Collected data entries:
────

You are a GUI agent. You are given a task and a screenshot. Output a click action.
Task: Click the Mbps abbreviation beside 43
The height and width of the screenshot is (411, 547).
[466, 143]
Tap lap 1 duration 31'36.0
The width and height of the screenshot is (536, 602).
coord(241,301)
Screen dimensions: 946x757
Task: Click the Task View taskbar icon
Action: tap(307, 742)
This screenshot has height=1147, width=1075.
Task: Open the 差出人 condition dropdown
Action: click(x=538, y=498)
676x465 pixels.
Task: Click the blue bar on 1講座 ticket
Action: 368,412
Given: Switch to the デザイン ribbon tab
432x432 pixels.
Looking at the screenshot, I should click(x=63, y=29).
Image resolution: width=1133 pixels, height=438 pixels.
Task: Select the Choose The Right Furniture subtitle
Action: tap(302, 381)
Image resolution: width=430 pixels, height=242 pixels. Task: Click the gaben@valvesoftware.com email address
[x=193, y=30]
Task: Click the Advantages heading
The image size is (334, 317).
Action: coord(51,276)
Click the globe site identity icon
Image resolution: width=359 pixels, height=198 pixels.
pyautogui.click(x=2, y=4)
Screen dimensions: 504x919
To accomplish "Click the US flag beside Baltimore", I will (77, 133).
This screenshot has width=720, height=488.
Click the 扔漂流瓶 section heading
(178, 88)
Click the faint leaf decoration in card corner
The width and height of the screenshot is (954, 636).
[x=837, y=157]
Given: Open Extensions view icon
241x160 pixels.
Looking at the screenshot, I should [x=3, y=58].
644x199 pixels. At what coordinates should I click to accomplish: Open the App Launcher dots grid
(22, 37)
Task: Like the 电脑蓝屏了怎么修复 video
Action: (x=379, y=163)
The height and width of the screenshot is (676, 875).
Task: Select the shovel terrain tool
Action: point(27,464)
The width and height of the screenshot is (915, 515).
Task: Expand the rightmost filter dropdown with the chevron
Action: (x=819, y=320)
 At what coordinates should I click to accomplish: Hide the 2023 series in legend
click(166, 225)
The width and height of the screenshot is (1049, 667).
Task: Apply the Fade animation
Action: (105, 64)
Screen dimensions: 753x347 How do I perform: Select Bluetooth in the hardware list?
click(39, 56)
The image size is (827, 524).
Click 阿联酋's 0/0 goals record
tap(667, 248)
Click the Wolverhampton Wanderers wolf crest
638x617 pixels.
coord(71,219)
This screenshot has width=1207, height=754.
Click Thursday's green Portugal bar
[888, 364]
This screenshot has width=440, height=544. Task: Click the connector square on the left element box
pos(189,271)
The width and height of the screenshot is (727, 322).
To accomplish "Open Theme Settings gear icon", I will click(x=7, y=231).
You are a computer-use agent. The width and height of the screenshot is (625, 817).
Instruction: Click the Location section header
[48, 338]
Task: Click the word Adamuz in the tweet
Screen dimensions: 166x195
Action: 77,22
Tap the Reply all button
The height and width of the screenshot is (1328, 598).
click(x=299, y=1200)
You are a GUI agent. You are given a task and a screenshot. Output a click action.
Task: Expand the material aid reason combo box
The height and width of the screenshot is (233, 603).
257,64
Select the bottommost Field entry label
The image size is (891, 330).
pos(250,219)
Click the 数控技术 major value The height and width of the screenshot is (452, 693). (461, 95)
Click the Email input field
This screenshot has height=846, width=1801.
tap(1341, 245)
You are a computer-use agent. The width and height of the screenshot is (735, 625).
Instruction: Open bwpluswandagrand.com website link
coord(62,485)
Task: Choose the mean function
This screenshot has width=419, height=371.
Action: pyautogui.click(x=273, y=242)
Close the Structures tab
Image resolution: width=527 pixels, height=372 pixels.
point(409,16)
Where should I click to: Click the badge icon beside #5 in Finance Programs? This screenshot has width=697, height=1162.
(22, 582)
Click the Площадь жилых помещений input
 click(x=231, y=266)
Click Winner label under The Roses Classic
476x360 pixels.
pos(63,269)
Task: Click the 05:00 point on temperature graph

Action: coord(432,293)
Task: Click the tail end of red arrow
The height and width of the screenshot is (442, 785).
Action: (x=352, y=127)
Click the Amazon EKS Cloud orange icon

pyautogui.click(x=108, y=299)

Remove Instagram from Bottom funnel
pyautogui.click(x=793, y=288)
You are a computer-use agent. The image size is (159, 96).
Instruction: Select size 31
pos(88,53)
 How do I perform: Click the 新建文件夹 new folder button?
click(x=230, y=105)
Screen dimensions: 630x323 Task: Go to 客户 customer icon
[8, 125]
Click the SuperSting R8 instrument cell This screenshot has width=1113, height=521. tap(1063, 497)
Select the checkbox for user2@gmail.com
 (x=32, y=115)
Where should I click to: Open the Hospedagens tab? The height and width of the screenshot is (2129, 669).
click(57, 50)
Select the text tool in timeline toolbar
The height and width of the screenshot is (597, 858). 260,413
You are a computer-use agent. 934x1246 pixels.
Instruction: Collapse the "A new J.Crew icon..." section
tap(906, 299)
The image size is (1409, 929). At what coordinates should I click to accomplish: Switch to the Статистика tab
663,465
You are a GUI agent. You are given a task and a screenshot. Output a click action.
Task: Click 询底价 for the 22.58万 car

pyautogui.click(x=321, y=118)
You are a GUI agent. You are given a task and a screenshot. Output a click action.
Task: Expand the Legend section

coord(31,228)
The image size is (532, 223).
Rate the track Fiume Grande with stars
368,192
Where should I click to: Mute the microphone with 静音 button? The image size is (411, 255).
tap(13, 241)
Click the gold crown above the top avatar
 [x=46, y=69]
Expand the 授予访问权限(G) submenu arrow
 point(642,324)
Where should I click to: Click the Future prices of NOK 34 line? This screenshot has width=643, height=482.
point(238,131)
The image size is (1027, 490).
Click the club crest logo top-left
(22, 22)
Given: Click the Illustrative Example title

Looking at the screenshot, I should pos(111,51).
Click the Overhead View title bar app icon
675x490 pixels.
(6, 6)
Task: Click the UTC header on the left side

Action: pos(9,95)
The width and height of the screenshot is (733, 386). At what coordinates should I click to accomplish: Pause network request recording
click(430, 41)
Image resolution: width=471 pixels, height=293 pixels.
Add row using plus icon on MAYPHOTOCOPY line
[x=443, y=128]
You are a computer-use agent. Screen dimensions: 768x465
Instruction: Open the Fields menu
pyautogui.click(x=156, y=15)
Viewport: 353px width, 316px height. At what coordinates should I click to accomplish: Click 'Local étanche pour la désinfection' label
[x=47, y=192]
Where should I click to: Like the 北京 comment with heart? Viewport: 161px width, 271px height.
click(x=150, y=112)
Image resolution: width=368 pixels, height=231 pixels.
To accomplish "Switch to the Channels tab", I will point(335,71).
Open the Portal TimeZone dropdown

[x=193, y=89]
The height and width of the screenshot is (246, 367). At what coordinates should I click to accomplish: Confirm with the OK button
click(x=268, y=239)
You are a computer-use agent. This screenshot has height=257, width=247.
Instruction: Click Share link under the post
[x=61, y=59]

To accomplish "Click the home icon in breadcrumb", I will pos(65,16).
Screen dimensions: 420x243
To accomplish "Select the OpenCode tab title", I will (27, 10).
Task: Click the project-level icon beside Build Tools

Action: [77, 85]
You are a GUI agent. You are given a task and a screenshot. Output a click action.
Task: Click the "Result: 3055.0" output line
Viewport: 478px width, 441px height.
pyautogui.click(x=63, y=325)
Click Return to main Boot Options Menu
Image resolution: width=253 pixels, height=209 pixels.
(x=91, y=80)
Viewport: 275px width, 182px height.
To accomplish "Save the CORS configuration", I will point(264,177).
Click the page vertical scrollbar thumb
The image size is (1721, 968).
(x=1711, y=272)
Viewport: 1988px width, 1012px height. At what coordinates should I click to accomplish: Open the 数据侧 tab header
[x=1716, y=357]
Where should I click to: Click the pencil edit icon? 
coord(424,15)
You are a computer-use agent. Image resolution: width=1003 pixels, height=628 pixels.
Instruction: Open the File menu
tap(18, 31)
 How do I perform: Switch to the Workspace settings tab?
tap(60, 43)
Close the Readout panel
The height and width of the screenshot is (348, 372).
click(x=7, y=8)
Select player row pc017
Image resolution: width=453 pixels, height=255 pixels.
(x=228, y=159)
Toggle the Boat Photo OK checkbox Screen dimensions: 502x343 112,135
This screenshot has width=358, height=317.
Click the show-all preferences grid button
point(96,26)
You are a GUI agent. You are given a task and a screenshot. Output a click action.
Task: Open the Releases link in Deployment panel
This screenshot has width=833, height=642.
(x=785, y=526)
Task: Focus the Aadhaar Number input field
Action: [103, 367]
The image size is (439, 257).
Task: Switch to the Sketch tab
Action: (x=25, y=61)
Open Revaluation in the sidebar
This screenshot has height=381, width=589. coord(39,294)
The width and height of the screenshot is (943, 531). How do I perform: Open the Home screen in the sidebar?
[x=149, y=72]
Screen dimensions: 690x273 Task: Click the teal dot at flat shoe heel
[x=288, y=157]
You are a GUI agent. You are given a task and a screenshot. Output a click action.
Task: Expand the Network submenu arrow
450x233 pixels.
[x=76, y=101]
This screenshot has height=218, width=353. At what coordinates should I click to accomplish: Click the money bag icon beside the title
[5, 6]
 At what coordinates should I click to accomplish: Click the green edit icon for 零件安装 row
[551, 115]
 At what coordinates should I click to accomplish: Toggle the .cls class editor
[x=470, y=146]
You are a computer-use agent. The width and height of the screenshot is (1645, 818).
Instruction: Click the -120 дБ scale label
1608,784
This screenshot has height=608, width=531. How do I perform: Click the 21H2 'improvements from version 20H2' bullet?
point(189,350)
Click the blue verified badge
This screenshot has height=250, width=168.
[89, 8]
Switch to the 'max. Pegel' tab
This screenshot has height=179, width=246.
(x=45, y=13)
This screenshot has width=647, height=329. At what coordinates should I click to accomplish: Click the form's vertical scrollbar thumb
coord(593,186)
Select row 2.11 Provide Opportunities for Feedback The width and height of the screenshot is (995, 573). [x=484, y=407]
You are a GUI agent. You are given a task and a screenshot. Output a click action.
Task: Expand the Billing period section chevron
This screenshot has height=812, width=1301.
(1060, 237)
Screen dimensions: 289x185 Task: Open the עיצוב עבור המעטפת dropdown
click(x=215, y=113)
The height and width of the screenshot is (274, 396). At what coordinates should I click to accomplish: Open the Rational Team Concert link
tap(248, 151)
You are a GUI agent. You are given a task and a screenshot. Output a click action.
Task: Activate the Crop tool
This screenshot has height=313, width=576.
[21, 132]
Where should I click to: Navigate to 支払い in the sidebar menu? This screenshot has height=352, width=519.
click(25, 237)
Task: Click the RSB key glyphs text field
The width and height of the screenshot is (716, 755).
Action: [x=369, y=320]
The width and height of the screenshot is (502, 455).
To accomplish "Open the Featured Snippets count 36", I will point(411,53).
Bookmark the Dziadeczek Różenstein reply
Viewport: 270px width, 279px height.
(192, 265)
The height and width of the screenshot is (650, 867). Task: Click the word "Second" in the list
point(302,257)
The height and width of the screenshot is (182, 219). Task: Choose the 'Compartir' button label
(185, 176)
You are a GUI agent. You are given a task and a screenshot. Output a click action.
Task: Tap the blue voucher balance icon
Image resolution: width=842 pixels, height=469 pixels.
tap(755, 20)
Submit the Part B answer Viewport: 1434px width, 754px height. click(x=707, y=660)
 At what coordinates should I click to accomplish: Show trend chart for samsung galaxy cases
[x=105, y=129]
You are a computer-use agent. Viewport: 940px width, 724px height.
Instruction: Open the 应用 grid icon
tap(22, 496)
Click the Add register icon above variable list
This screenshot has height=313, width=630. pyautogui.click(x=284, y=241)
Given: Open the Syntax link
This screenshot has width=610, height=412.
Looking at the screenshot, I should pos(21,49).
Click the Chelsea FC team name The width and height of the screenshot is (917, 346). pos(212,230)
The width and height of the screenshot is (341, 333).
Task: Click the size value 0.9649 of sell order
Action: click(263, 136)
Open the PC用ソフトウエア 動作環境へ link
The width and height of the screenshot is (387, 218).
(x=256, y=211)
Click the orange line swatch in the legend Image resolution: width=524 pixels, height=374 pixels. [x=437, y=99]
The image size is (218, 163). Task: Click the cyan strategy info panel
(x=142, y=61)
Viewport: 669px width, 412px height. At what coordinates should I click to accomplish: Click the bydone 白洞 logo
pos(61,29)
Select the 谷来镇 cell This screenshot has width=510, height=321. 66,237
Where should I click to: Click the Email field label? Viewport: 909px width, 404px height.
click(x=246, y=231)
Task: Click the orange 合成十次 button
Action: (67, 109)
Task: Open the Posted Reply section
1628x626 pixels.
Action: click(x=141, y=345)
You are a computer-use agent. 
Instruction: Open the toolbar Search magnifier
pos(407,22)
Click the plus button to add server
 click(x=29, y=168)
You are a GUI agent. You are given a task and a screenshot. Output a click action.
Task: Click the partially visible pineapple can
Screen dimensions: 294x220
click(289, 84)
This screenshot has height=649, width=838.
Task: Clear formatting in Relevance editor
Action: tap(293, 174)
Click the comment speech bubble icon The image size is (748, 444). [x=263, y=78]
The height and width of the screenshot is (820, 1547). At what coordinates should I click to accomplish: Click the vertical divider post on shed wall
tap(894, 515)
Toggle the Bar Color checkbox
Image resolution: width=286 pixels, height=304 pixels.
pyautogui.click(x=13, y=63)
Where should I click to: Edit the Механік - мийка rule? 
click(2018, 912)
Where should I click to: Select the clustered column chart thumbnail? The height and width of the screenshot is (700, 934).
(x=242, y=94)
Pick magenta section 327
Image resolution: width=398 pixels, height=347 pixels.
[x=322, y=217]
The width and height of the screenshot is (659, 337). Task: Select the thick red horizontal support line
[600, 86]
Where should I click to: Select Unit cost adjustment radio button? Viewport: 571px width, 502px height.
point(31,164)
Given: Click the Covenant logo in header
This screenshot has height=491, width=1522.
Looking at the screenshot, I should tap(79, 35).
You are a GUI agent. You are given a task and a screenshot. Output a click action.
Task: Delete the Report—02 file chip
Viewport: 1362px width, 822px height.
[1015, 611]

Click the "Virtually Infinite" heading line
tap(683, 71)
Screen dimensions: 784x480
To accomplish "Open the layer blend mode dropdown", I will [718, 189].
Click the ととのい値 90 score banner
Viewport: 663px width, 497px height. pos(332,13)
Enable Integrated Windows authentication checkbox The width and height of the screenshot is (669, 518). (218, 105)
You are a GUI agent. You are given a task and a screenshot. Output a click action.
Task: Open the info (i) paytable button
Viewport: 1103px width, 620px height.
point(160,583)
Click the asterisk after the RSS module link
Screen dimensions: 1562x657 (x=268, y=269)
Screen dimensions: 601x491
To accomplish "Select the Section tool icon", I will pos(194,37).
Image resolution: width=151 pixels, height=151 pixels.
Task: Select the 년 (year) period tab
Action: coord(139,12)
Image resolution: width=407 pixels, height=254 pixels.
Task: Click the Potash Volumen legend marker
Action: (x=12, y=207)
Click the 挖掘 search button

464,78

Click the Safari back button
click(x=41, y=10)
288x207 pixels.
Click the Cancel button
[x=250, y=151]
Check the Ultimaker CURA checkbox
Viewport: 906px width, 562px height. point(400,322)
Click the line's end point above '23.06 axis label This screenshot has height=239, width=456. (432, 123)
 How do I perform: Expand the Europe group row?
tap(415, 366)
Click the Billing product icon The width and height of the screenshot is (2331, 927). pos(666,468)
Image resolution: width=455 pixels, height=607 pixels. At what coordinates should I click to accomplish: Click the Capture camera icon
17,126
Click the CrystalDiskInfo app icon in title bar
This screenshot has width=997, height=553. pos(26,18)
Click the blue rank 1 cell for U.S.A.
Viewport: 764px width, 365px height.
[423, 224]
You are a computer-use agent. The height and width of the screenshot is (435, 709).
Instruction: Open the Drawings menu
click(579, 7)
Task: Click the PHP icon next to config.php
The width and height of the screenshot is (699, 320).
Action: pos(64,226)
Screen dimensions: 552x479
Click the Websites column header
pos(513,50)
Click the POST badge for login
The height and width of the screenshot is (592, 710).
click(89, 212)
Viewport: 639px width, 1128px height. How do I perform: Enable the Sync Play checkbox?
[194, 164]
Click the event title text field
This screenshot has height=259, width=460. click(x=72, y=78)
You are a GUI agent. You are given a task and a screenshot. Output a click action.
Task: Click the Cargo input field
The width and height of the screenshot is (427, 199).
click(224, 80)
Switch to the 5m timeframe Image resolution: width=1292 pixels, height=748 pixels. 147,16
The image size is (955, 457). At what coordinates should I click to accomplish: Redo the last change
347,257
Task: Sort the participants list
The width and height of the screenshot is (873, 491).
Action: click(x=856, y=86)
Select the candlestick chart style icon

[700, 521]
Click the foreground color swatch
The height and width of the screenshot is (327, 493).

────

*REQUIREMENT:*
Search the data for "swatch" and list every line in which it occurs.

*WRITTEN RESPONSE:*
Click the orange line swatch in the legend Image resolution: width=524 pixels, height=374 pixels. [x=437, y=99]
Click the foreground color swatch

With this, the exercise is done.